You're reading: Over half of Ukrainians sceptical about law on special status for Donbas territories – poll

Sixty-two percent of Ukrainian citizens do not think that the law on the special self-government status for individual districts of the Donetsk and Luhansk regions and on amnesty for members of illegal armed groups, if passed, will guarantee peace in eastern Ukraine, according to a poll conducted by the GfK Ukraine pollster.

 The poll indicates that only 31.6 percent of those surveyed believe in the positive outcome of these political decisions.

However, support for this law was expressed by 38.6 percent of respondents and 43.6 percent oppose it, while 17.8 percent of those questioned were undecided.

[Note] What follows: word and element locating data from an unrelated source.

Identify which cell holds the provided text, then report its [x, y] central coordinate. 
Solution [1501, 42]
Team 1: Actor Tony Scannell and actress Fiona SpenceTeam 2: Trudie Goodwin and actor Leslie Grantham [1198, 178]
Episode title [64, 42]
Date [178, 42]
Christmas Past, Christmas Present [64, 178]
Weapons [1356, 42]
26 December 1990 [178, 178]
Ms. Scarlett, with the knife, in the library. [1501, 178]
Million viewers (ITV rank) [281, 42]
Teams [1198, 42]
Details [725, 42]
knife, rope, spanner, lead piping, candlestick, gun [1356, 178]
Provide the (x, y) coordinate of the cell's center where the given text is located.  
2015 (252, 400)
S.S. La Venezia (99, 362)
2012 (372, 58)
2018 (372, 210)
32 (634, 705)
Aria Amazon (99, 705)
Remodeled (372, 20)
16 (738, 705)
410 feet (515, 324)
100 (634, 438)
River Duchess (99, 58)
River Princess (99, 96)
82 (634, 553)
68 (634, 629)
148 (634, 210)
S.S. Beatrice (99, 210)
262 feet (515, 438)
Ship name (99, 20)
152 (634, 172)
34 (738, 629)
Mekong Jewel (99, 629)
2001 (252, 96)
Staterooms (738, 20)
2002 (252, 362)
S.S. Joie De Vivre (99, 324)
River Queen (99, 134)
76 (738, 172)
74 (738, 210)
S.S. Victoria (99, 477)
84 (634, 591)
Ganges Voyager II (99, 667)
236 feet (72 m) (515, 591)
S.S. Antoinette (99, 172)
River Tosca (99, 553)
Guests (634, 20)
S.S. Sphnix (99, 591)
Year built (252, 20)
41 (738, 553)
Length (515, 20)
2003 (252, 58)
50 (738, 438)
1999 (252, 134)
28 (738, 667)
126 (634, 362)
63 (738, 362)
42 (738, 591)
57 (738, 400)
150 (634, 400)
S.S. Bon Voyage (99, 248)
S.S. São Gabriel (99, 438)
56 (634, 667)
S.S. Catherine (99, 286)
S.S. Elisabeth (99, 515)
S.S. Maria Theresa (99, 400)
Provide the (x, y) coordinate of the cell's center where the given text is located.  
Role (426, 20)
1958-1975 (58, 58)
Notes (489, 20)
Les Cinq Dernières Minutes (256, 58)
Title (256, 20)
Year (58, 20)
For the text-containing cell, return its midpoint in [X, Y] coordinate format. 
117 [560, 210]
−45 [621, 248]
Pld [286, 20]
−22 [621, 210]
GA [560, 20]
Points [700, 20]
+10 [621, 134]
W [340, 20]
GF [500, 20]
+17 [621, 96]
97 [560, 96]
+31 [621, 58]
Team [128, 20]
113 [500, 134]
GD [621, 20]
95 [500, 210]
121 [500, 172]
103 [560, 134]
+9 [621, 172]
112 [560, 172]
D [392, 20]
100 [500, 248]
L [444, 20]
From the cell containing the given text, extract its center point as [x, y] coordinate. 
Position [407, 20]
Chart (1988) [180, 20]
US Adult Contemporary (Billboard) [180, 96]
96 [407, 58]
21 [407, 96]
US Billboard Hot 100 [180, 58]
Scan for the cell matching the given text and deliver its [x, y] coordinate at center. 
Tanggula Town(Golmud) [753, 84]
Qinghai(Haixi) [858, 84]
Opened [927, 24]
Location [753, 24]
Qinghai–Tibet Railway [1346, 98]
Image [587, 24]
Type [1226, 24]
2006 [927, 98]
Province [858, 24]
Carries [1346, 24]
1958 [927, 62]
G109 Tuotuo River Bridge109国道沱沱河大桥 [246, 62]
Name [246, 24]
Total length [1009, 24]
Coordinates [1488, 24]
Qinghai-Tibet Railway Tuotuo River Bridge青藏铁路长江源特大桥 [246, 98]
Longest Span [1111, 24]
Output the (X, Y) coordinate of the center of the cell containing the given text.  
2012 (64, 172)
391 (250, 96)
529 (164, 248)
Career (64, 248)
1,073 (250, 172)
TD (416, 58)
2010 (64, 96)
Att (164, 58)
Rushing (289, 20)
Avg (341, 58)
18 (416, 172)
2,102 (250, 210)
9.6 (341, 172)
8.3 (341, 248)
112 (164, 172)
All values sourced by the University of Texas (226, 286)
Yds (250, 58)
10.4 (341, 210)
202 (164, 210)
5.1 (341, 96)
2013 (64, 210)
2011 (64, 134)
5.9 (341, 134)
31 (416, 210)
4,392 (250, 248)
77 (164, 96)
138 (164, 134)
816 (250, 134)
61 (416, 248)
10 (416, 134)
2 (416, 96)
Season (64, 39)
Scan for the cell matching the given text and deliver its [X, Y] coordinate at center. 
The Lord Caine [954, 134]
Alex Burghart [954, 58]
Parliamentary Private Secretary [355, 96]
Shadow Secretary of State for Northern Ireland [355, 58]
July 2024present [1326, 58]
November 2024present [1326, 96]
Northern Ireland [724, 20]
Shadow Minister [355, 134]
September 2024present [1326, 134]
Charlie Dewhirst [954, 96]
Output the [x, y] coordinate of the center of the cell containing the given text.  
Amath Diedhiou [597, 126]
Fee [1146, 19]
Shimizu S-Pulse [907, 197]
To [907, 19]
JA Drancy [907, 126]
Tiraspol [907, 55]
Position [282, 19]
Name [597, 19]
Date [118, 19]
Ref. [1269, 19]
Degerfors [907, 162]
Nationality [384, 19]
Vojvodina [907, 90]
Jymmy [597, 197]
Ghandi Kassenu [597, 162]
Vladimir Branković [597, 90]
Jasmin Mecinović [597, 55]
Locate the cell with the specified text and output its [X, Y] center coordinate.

One third of respondents (35.5 percent) backed the law on amnesty, while 57.3 percent oppose it and 7 percent were undecided.

Sixty-seven percent of those surveyed were angered by the parliament’s closed-door vote on the two laws and only 10 percent of respondents support this mode of voting. Concurrently, 19.5 percent of those surveyed said they did not care.

Thirty-four percent of those questioned support the Batkivschyna party’s initiative to repeal these laws immediately and 55 percent oppose it. Eleven percent of respondents were undecided.

The poll had been ordered by the Open Politics Foundation and lasted from Sept. 19 to 21. Eight hundred interviews were conducted by telephone. Respondents were aged over 18. The margin of error was 3.5 percent.

Reports said earlier that the Verkhovna Rada passed a president-proposed law in closed-door hearings on Sept. 16 that would give individual districts of the Donetsk and Luhansk regions special self-government status for three years and set early local elections in these regions for Dec. 7 of this year.

The Verkhovna Rada also passed a law amnestying individual categories of citizens who committed crimes between Feb. 22 2014 and the date of this law’s enforcement in the territories of the Donetsk and Luhansk regions where a counterterrorism operation was conducted.

These laws have not been signed yet by Verkhovna Rada Speaker Oleksandr Turchynov or by Ukrainian President Petro Poroshenko.